▸ RECORDS FOR THE TASK
★ ★ ★

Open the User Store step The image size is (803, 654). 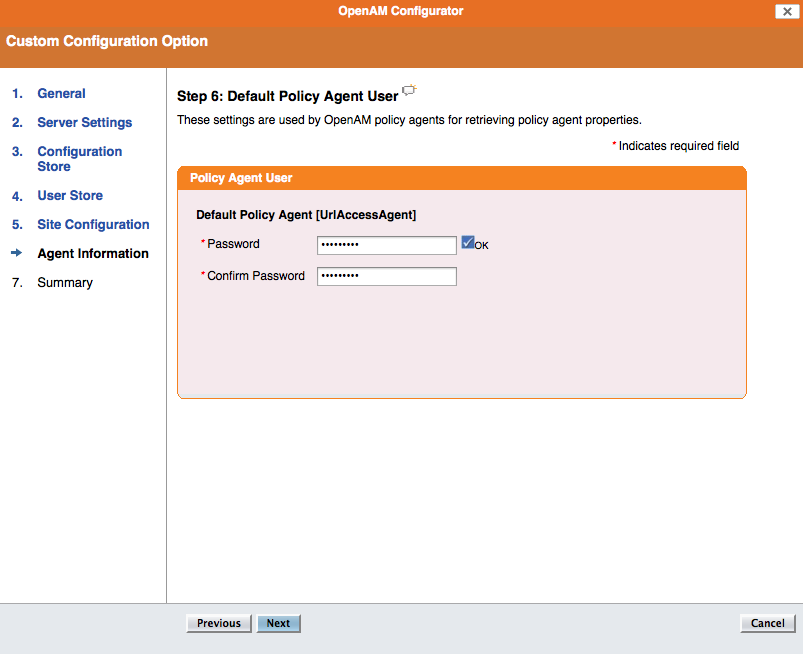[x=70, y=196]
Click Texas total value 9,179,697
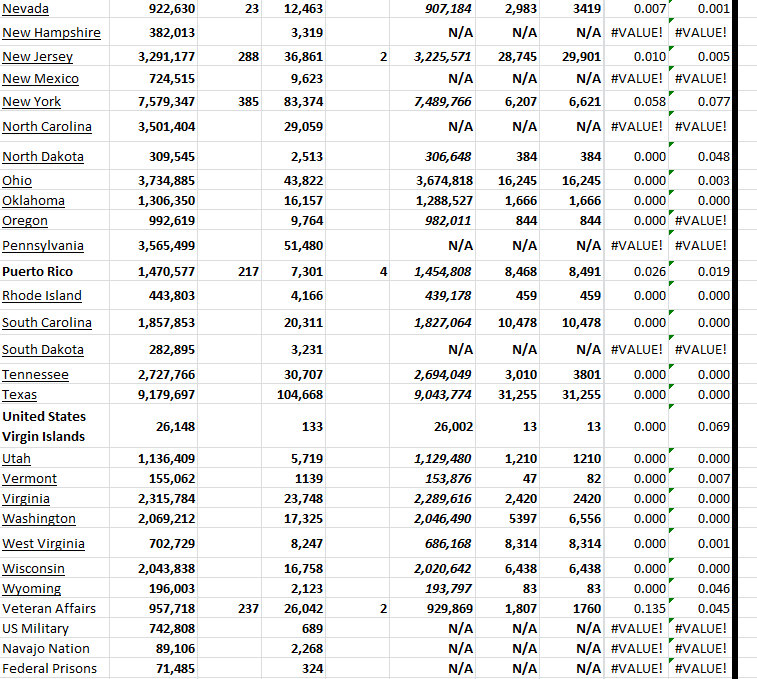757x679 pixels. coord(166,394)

★ ★ ★

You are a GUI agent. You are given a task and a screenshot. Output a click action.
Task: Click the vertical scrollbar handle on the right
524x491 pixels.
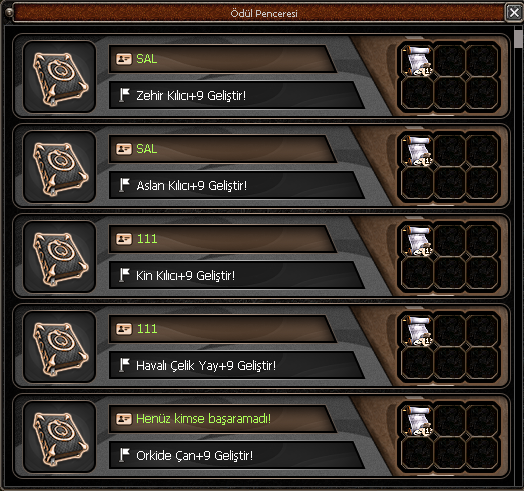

★ ★ ★

Everything above from the line containing "You are a GUI" down to the line containing "524x491 pixels." is to be transcribed exactly, with both of those lines included and nothing else added.

You are a GUI agent. You are given a task and a screenshot. Output a click action.
Task: Click the vertical scrollbar handle on the right
524x491 pixels.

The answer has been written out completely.